§ **ASSIGNMENT**: Please work out how many lines below contain the word "radio", and reply with only that number.

§ **SOURCE DATA**:
^^^^^^^^^^^^^^^^

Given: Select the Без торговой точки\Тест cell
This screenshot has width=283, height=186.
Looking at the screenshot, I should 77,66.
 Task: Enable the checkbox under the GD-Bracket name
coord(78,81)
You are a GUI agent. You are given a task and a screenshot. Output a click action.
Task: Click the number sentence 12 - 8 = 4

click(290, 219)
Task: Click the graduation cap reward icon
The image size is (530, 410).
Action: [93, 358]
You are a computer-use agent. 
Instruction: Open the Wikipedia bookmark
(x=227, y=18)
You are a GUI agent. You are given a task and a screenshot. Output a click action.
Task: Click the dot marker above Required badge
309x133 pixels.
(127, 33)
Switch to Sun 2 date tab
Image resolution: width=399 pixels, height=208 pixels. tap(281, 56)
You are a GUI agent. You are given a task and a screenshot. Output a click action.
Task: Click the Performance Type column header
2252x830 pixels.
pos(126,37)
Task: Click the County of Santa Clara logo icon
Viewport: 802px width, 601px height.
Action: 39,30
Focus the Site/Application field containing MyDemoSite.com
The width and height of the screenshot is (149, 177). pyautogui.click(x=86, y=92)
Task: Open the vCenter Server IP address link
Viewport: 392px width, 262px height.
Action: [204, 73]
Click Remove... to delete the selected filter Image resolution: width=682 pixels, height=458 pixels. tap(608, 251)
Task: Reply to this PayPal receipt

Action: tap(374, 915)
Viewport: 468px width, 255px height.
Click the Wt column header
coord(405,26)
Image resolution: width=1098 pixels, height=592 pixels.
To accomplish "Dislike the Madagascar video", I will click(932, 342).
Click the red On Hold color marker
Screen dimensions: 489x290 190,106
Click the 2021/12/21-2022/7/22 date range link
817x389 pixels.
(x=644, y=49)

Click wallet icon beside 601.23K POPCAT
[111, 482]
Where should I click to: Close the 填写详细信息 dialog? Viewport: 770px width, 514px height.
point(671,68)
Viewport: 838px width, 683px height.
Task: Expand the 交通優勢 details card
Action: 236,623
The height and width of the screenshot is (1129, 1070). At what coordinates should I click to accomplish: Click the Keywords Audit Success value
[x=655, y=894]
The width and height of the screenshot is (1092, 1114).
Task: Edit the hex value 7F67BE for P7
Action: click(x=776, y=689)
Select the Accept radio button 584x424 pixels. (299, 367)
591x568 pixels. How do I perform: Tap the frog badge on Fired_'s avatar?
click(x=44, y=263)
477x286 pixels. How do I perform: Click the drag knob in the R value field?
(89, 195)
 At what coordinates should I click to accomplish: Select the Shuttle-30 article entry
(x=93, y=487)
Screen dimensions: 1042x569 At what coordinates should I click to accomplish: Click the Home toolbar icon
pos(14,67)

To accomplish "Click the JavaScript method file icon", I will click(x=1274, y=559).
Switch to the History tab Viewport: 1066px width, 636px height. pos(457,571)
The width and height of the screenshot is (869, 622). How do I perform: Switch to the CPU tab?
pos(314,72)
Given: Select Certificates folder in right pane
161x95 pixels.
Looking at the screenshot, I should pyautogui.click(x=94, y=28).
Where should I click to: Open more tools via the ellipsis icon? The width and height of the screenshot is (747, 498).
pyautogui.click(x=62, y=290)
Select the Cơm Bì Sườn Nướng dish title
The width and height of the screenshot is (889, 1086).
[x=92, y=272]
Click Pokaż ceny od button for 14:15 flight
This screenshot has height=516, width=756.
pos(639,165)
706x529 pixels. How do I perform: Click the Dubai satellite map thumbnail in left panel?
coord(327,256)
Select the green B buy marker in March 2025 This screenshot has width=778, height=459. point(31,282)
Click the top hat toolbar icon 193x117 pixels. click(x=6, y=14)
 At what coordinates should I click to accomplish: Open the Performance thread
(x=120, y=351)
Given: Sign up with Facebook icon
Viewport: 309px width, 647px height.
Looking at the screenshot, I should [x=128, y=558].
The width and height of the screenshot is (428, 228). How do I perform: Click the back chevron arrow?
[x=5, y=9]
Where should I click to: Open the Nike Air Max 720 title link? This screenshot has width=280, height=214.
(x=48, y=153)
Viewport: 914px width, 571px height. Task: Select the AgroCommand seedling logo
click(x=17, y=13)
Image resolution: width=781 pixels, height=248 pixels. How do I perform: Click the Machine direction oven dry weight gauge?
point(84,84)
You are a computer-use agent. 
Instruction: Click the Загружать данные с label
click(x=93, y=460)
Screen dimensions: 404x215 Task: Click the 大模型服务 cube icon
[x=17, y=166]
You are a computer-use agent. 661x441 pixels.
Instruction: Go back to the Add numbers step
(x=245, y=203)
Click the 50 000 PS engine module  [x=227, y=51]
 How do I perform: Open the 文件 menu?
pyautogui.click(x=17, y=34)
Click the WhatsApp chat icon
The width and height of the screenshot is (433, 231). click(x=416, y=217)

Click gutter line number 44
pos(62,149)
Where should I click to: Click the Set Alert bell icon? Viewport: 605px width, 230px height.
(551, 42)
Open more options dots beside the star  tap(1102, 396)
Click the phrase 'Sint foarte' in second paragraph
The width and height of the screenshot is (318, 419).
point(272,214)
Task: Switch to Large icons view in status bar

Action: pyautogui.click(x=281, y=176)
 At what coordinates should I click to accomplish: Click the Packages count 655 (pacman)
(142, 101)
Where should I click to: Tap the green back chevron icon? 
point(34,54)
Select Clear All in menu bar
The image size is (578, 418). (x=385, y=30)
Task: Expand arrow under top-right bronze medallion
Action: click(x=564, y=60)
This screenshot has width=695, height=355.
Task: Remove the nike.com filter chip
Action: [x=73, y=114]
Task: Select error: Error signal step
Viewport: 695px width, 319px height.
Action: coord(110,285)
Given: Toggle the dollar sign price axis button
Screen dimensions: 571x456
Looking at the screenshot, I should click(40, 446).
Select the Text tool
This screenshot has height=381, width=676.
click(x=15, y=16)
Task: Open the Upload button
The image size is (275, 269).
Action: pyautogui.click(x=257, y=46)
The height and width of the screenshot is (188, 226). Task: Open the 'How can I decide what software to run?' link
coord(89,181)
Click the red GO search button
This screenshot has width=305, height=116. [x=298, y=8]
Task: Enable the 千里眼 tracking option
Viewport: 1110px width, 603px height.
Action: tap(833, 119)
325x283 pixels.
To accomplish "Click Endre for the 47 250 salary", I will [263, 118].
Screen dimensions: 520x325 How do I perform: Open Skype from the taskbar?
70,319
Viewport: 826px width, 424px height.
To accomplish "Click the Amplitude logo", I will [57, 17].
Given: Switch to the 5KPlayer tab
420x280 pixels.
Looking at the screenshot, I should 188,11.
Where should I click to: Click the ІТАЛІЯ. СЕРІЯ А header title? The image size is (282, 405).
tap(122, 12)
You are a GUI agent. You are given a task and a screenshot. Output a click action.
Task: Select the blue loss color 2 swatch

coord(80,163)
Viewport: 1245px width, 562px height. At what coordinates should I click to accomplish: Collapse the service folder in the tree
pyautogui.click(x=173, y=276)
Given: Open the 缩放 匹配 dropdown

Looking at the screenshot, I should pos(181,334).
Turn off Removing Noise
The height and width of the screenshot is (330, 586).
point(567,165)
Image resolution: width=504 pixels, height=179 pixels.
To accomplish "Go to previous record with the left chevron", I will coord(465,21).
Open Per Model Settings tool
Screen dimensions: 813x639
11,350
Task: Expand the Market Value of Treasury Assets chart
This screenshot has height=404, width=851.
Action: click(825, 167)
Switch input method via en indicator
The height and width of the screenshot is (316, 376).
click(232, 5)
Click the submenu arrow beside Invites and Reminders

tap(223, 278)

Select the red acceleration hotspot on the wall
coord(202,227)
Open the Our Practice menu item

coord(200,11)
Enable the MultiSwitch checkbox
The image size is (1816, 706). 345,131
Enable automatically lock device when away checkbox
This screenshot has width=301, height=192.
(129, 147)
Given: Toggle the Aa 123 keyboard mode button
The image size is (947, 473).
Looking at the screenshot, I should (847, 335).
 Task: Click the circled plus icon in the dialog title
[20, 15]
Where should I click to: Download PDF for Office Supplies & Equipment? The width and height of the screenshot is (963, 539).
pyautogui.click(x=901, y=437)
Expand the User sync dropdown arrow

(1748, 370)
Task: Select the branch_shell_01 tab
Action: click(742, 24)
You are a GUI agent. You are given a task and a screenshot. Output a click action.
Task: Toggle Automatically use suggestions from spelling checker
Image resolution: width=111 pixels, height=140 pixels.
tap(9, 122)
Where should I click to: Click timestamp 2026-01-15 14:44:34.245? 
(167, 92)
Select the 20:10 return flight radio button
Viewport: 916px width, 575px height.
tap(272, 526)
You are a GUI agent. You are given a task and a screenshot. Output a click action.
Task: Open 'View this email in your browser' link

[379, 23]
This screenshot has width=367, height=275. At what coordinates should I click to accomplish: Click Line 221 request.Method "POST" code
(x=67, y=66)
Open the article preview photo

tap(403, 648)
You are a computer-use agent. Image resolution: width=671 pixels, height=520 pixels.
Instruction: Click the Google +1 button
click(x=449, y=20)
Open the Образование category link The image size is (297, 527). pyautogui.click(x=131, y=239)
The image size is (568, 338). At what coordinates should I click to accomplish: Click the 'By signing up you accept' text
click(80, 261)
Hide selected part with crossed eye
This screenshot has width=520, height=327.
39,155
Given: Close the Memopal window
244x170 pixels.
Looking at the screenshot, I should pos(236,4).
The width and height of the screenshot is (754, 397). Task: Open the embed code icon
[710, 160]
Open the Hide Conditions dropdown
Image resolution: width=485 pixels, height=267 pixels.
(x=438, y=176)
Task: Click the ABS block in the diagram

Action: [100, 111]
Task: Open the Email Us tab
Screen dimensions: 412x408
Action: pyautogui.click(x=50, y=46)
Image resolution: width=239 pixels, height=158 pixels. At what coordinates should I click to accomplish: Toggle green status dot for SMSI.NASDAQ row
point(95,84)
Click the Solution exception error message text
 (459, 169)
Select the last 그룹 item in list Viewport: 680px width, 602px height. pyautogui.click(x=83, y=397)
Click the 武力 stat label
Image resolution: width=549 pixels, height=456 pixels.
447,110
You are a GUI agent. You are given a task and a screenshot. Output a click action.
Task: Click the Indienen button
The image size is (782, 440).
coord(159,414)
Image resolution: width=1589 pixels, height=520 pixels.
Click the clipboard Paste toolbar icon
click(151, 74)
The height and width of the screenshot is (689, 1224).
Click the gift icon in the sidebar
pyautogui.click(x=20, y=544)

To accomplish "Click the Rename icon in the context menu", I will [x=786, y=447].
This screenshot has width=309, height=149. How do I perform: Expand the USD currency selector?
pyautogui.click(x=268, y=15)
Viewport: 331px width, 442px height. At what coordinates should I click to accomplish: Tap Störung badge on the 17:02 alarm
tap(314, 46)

^^^^^^^^^^^^^^^^

§ **ANSWER**: 2